Erlendur looked out of the window in silence. It had started snowing again.

“Are you drawing a parallel?” he said eventually.

“I’ve never been given an explanation. It crossed my mind…”

“That it was something to do with my brother. The way he died. You want to associate the two?”

“I don’t know,” Eva said. “I don’t know you in the slightest. It’s a couple of years since I first met you and I was the one who located you. That business with your brother is all I know about you apart from the fact you’re a cop. I’ve never been able to understand how you could leave Sindri and me. Your children.”

“I left it to your mother to decide. Maybe I should have been firmer about gaining access but…”
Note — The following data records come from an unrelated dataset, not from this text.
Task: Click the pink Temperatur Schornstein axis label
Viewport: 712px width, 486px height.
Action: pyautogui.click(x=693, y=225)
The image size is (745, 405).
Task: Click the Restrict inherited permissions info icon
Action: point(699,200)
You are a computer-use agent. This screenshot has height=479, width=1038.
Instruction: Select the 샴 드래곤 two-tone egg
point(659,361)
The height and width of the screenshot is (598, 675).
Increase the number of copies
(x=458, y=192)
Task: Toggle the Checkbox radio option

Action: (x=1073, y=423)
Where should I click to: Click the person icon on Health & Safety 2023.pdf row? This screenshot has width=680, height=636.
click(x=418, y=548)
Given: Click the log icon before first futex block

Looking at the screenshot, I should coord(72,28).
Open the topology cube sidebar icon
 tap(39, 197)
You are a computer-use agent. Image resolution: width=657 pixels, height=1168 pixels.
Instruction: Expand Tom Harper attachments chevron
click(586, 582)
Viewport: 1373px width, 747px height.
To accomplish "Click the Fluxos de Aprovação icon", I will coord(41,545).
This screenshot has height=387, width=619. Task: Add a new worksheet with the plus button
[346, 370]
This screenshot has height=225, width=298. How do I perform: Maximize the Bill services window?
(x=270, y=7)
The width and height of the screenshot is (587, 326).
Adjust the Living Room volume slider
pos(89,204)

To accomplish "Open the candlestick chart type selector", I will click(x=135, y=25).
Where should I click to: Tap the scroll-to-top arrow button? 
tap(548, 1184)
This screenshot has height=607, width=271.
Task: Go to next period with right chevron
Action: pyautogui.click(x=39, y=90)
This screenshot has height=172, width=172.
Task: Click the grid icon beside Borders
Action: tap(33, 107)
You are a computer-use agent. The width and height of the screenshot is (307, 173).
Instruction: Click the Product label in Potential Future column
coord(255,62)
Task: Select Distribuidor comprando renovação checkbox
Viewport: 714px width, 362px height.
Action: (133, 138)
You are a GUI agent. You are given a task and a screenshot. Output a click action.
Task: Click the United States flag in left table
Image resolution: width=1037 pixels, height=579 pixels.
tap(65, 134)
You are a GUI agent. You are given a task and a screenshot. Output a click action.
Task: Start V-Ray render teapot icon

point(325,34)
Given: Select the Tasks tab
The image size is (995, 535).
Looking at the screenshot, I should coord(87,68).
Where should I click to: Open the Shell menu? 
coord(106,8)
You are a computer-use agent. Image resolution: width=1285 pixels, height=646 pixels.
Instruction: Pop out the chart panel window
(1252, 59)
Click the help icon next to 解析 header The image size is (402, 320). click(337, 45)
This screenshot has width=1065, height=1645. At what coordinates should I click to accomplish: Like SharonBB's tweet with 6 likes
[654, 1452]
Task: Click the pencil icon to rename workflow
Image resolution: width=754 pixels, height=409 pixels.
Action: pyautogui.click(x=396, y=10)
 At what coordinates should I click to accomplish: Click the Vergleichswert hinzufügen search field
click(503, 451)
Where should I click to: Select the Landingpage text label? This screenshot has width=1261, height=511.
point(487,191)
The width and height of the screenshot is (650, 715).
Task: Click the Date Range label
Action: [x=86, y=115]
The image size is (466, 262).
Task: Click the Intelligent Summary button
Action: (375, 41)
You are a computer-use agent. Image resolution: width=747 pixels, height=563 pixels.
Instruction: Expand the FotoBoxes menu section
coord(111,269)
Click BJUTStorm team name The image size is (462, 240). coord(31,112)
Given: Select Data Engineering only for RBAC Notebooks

“You weren’t interested,” Eva finished the sentence for him.

“That’s not true.”

“Sure it is. Why didn’t you take care of your children like you were supposed to?”

Erlendur said nothing and stared down at the floor. Eva stubbed out her third cigarette. Then she stood up, went to the door and opened it.

“Stina’s going to meet you here at the hotel tomorrow,” she said. “At lunchtime. You can’t miss her with those new tits of hers.”

“Thanks for talking to her.”

“It was nothing,” Eva said.

She hesitated in the doorway.

“What do you want?” Erlendur asked.

“I don’t know.”

“No, I mean for Christmas”

Eva looked at her father.

“I wish I could have my baby back,” she said, and quietly closed the door behind her.

Erlendur heaved a deep sigh and sat on the edge of his bed for a long while before he resumed watching the tapes. People going about their Christmas errands rushed across the screen, many of them carrying bags and parcels of Christmas shopping.

He had reached the fifth day before Gudlaugur was murdered when he saw her. Initially he overlooked it but a flash went off somewhere in his mind and he stopped the recorder, rewound the tape and went back over the scene. It was not her face that caught Erlendur’s attention, but her bearing; her walk and haughtiness. He pressed “Play” again and saw her clearly, walking into the hotel. He fast-forwarded again. About half an hour later she reappeared on the screen when she left the hotel and strode past the bank and souvenir shops looking neither left nor right.

He stood up from the bed and stared at the screen.

It was Gudlaugur’s sister.

Who had not set eyes on her brother for decades.